Local, Regional and Global Constructions of Christianity: Religious Communication Networks, 1680 - 1830

Jul 12, 2007 - Jul 14, 2007

Conference at the GHI London | Conveners: Andreas Gestrich (GHI London), Gisela Mettele (GHI)

 

Call for Papers


The meaning and importance of communication networks for the constitution of groups, communities, organizations and other kinds of social systems has increasingly attracted the attention of historical scholarship. Students of early modern transcultural relations, economic and political developments, and the Enlightenment often focus on networks of communication. Although their importance is recognized, systematic and wide-scale comparisons of different communicative connections and their synthesis into larger metanarratives are still not in sight. Religious studies, in particular, have been affected only marginally by concepts of communicative connectedness.
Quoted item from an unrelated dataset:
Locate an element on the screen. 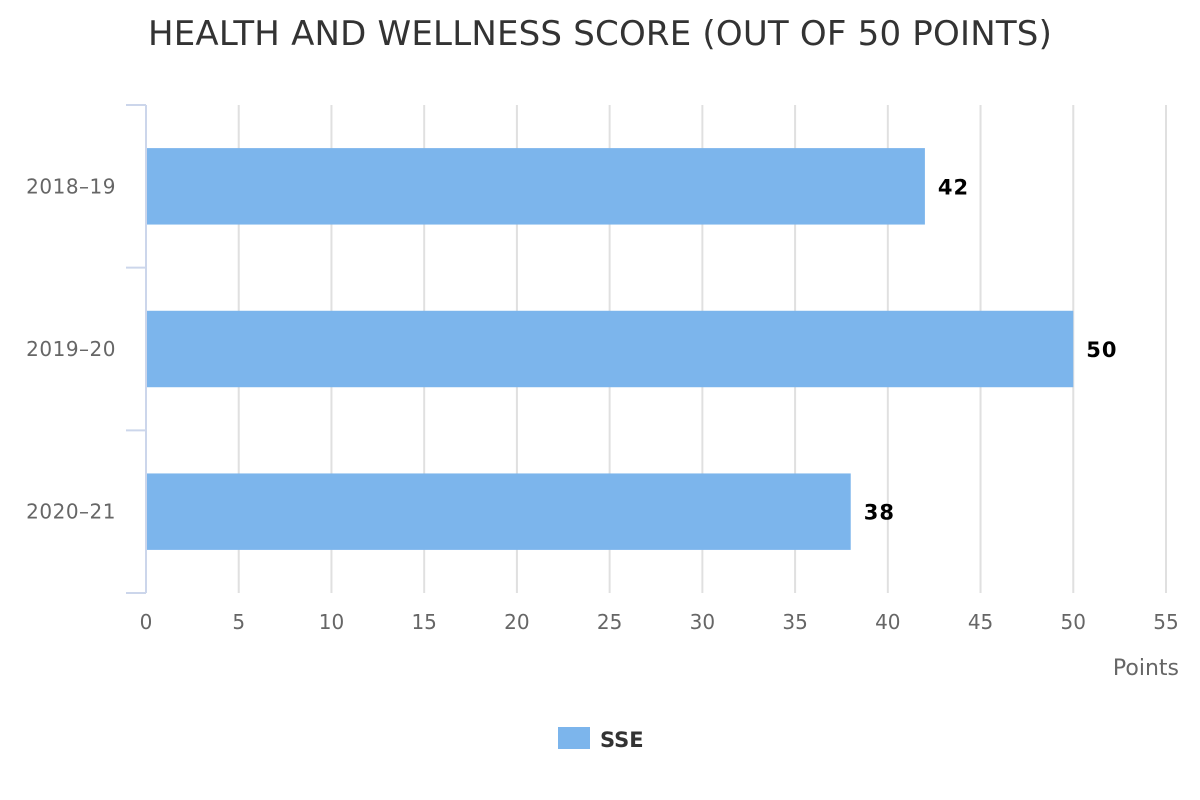  data-label: 38 is located at coordinates (880, 513).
This is partly due to the dominance of self-descriptions of religious systems in religious studies.

Self-descriptions generally stress differences between religious systems and therefore deflect the scholars’ attention from the relations between them, from the forms these relations take and their developments. Moreover, self-descriptions hinder comparisons of the structures of religious systems and their modes of emergence because they emphasize the uniqueness of each individual system. Finally, because self-descriptions are generally based on fundamental assumptions concerning the inherent internal characteristics of religious systems, varieties of forms and functions of internal connectivity are subject only to superficial and unsystematic observation.
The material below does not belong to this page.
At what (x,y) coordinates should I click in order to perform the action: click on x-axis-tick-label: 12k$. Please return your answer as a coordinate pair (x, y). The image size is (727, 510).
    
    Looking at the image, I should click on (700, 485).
This conference will examine how local, regional, and global communication networks construct religious systems and semantics of various kinds during the long eighteenth century. We welcome papers that cover any Christian denomination or confession on any continent. The conference aims at sketching first time preliminary answers to two questions, one relating to the results of historical research and one to its methods. Which religious systems and semantics emerge from modes of communicative connectivity? How can historical phenomena be observed as religious communication networks?

The construction of religious systems and semantics in communication networks will be approached in four different dimensions. 1) The construction of religious individuals, groups, communities, and movements as the function of communication networks. 2) The emergence of religious institutions, organizations, and bureaucracies from communication networks. 3) The determination, description and occupation of religious times and spaces in the processes of communicative connectedness. 4) The definition and use of media, forms of interaction, and infrastructures in communication networks.